=== Activity ===
Reproduce, with no alteration, the span of lines that begins at the line containing "Open the Message" and ends at the last line of the records, both ends included, and nothing else.

=== Records for processing ===
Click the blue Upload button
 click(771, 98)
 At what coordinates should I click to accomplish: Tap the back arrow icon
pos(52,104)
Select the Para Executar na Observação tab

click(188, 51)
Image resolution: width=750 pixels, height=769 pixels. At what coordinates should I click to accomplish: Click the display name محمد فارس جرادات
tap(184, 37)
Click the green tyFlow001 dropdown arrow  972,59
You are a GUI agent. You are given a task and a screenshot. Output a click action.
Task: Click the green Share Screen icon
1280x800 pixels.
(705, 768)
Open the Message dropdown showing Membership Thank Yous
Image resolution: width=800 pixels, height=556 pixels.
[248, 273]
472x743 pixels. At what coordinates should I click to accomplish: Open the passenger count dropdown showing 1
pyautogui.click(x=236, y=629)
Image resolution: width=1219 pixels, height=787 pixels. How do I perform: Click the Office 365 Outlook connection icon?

=== Solution ===
Open the Message dropdown showing Membership Thank Yous
Image resolution: width=800 pixels, height=556 pixels.
[248, 273]
472x743 pixels. At what coordinates should I click to accomplish: Open the passenger count dropdown showing 1
pyautogui.click(x=236, y=629)
Image resolution: width=1219 pixels, height=787 pixels. How do I perform: Click the Office 365 Outlook connection icon?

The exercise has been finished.